Monday, March 30, 2009 | 2:10 a.m.
- Findlay Prep star sets sights on national championship, beyond (3-26-09)
- Four from Findlay Prep advance to postseason (3-17-09)
- Possible Oak Hill showdown for Findlay Prep in Bethesda (3-13-09)
- Findlay Prep takes over top spot in USA Today hoops rankings (3-10-09)
- Findlay in familiar territory after 30-0 season (3-6-09)
- Findlay finds support for scheduling local programs (3-5-09)
- Rudd leaves Findlay Prep (3-4-09)
- Findlay caps 30-0 regular season with 107-57 thumping (2-27-09)
- Rudd, under suspension, won’t play for Findlay tonight (2-27-09)
The pain was almost unbearable, a great challenge. Another hurdle. Carlos “Yao” Lopez winced. He almost cried.
It had nothing to do with being benched by Findlay College Prep basketball coach Mike Peck this season. It had everything to do with sitting in that seat at Living Dead Tattoo on Rainbow.
A few weeks ago, Lopez had a smiling basketball, donning a crown with twinkling stars above, etched in ink on the inside of his right biceps.

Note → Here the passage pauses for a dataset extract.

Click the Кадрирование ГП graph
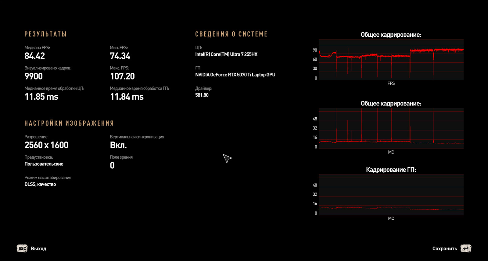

The artist ensured that the eyes on the ball that peek up at Lopez perfectly matched Lopez’s. She told him not to look, that it would hurt even more or make him feel queasy.
“She thought I’d throw up,” said Lopez, 18. “I said, no, I want to look. I saw the process. It was cool. I never thought of a tattoo. I never liked tattoos.
“But I needed something to represent that I got to college, to represent my progress in life and that I’m doing well. It’s like a crowned prince. A symbol. I got tough. I sucked it up.”
It took two hours and cost $160, and he’s not finished. When Findlay returns from the ESPN RISE National High School Invitational in Maryland after this weekend, he will have U-N-L-V inked behind the ball.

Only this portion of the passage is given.